Катерина оцепеневшим взглядом следила, как прозрачная жидкость заполняет стопки. Постепенно взгляд ее прояснился.
   — Я так понимаю,— сказала она.— Надо и этой Пикиной, и этой Наталье что-то дать. Не может того быть, чтобы человеку ничего не надо было.
   Ей никто не ответил. В грустной тишине тонко звякнули стопки. Матвеич выпил, задумчиво понюхал кусок хлеба.
   — Видишь, мать,— серьезно сказал он.— Люди разные бывают.
   — Люди-то разные,— несогласно качнула головой Катерина,— а пить-есть всем надо. Одеваться-обуваться. Эти, видно, высоко мнят себя, продешевить боятся.
   Матвеич жевал корочку. В его глазах появилась надежда. Когда Катерина умолкла, он рассудительно заговорил.
   — Все это так. Но, к примеру, взять тебя. Ты вот мясо взяла в своем магазине. Нет, ты погоди, я знаю, ты заплатила, все в норме. К тебе вопросов нет, я так понимаю. А другие не так смотрят. Им обидно: она берет, а мы не можем. Вот они и идут в горком, в горисполком, в народный контроль. Не понимают, что всем не хватит. Или вот я. Место у меня, сами знаете. Ну и все хотят мной командовать. И торг, и торговый отдел, и народный контроль. А я могу свое мнение иметь? Могу. Начальство я уважаю, но если надо, делаю, как сам понимаю. Руководство не препятствует, чтоб только документация в порядке была. А есть и такие, которые говорят: нечестно! Кому дашь — он и замолчит.

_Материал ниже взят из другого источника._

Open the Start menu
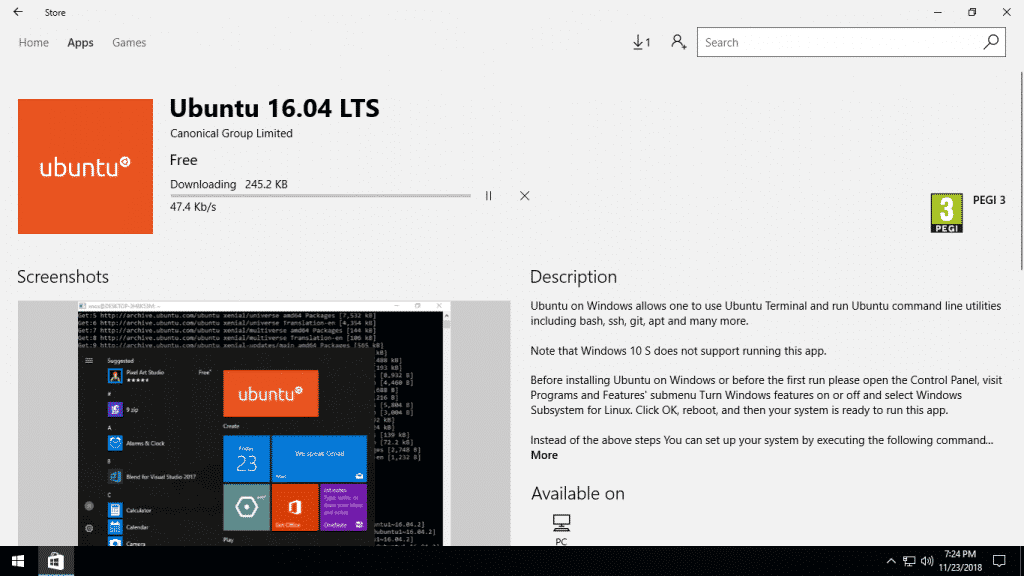The image size is (1024, 576). pyautogui.click(x=17, y=561)
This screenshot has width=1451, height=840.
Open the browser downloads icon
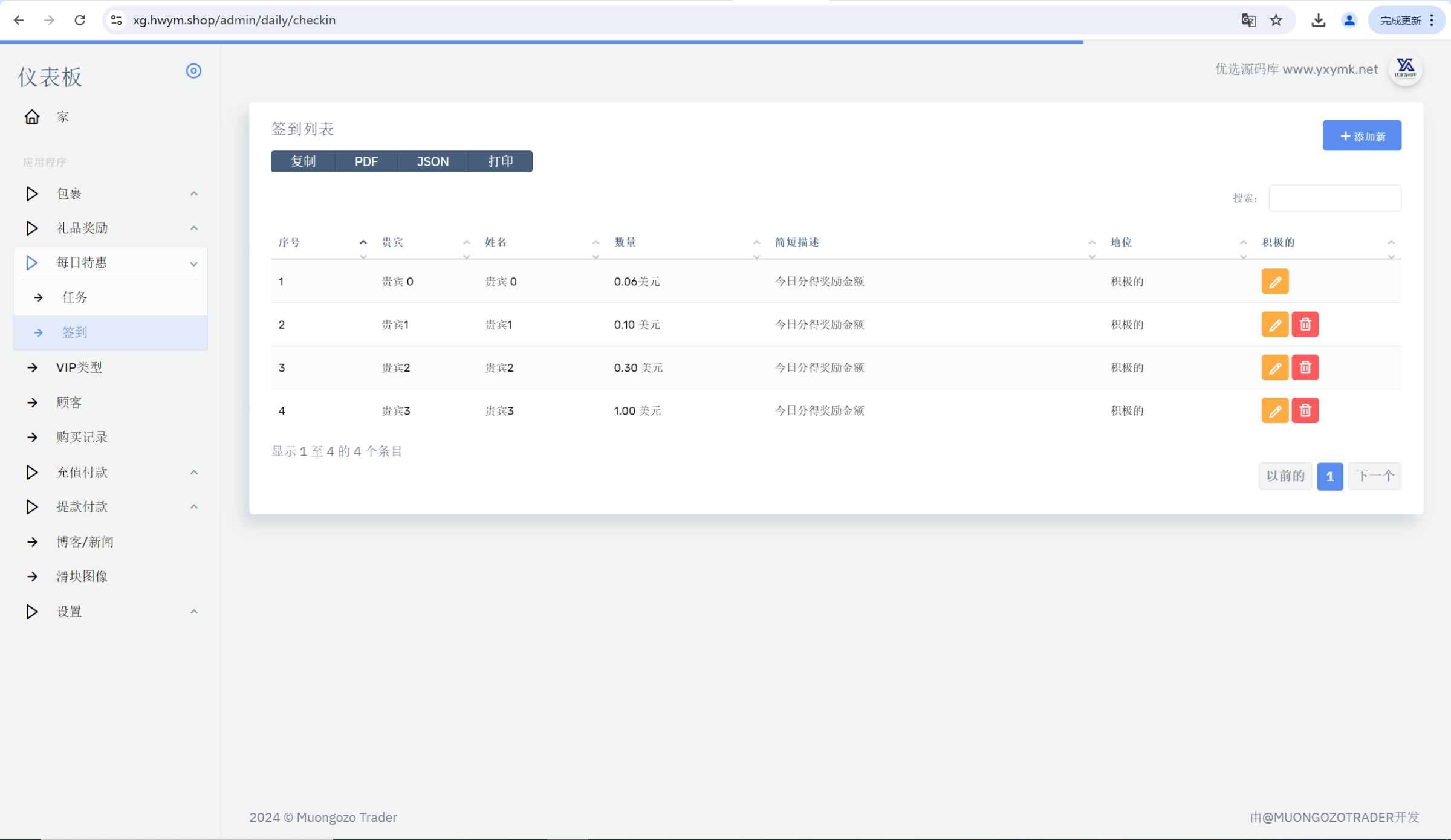pos(1318,21)
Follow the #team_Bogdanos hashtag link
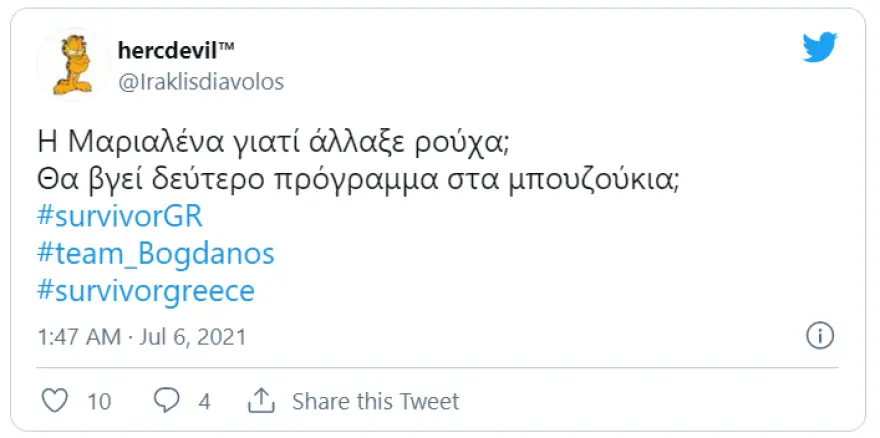Screen dimensions: 880x438 coord(155,254)
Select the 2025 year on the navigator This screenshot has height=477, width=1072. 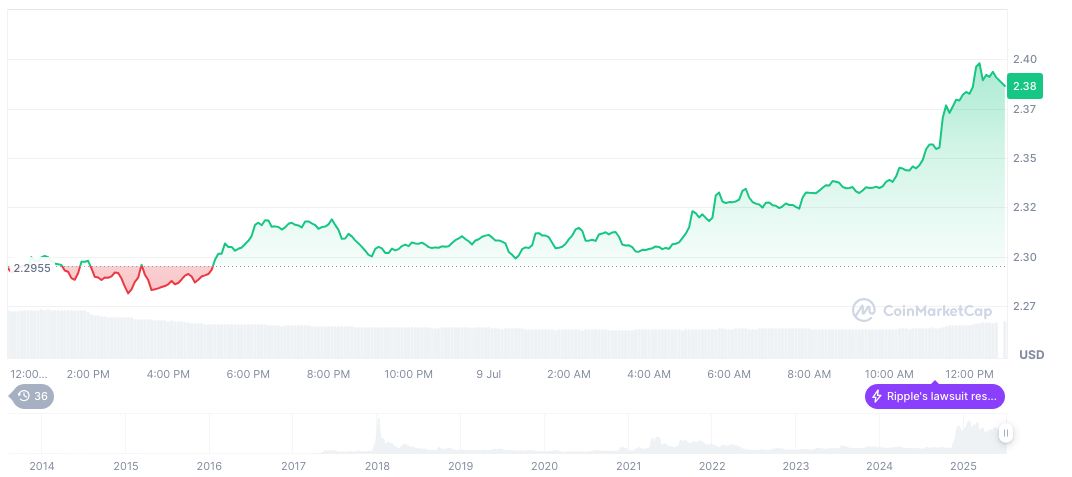click(x=963, y=466)
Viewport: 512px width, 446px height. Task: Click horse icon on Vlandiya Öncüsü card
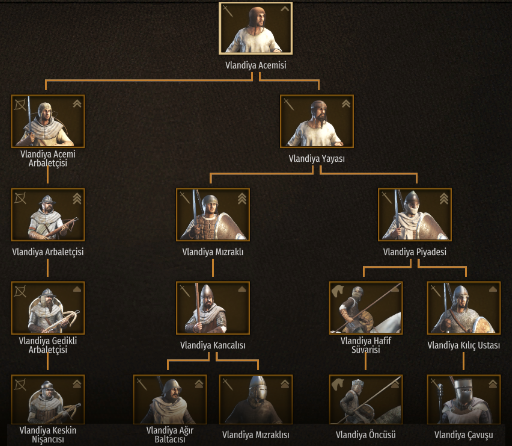click(338, 383)
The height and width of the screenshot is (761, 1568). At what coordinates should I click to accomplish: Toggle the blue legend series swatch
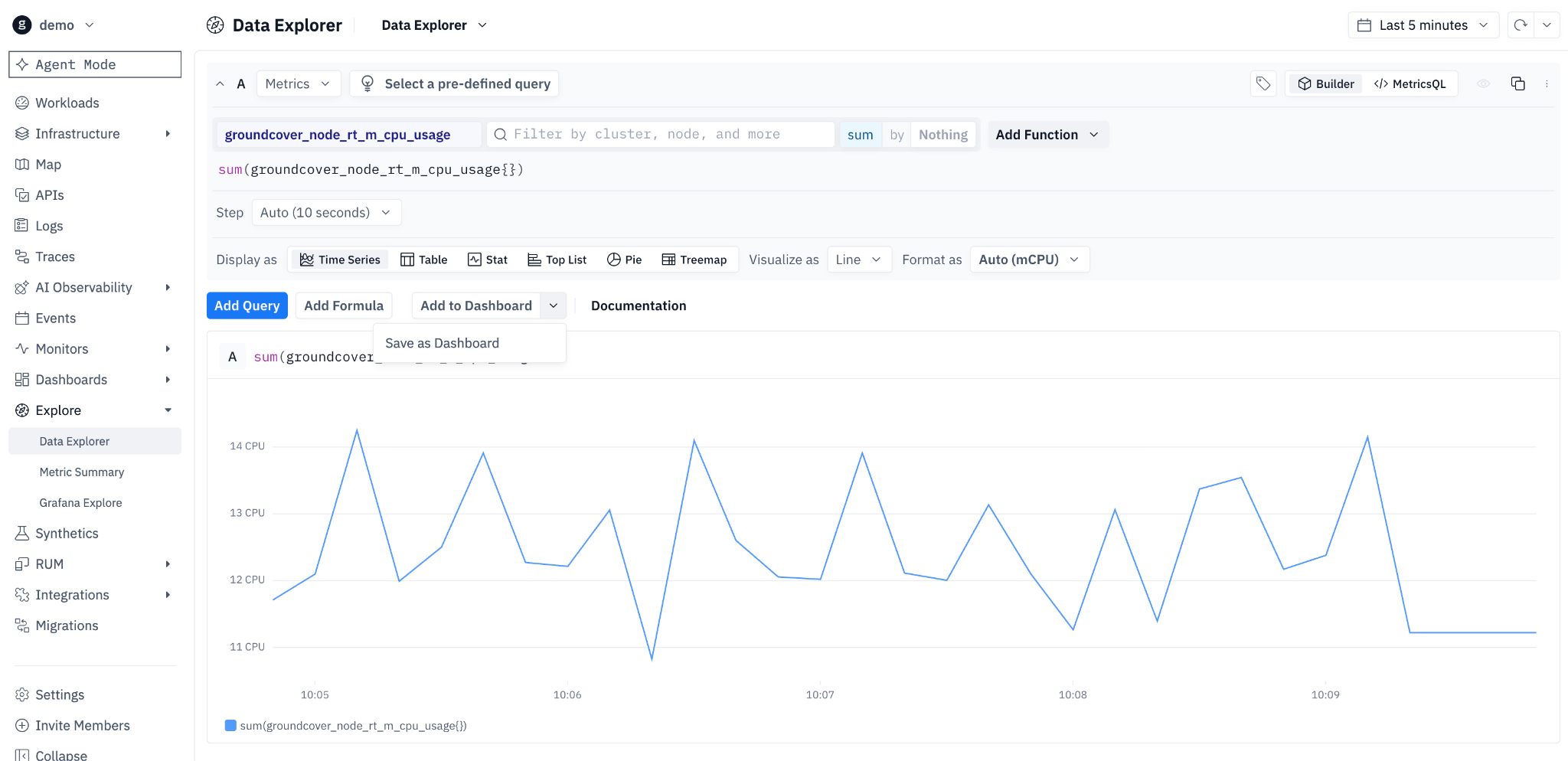[x=230, y=726]
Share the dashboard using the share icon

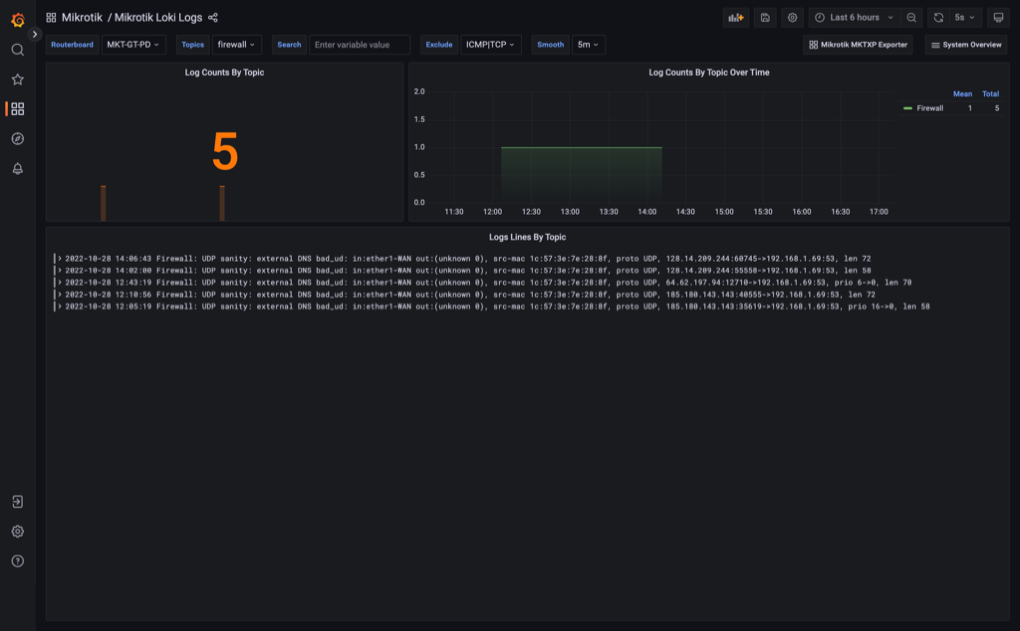tap(213, 18)

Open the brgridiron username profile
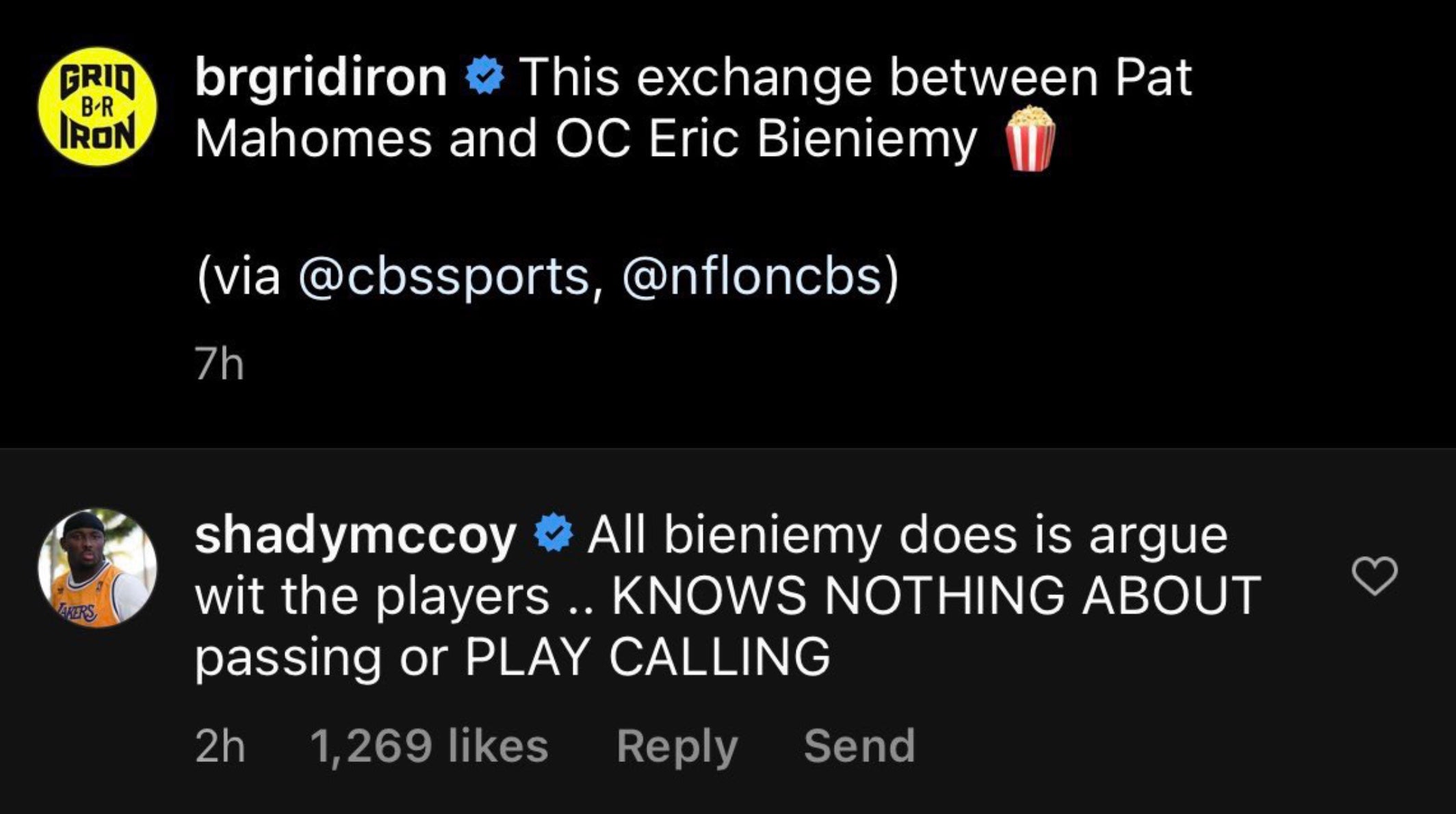point(321,77)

А кто и не берет. Вот что плохо.
   Матвеич раскраснелся. Было видно, что он говорит давно наболевшее. Он раздраженно махнул рукой, налил себе водки, залпом выпил. Подцепил вилкой кусочек горбуши. Рука его дрожала, и горбуша упала на скатерть. Матвеич тыкал вилкой и никак не мог подцепить прозрачный розовый пластик. Родственники с сочувствием смотрели. Матвеич отложил вилку, поднял горбушу рукой, поднес ко рту, но есть не стал. Он укоризненно смотрел на горбушу, как будто она была виновницей всех их бед.
   — У меня за двадцать лет ни разу недостачи не было!— обиженно заявил он и бросил горбушу на тарелку. — А они...
   — Честными себя считают,— язвительно хмыкнула Ирина.— Знаем мы таких честных.
   — А сами норовят подешевле, за чужой счет,— пробормотал Гриша.
   — Дать им надо,— убежденно сказала Катерина.—Разве мыслимо,— детей без квартиры оставлять? Куда же им деваться с Танюшкой?
   Родственники повернулись к загородке. Танюшка безмятежно спала, подложив кулачок под крепкую щечку.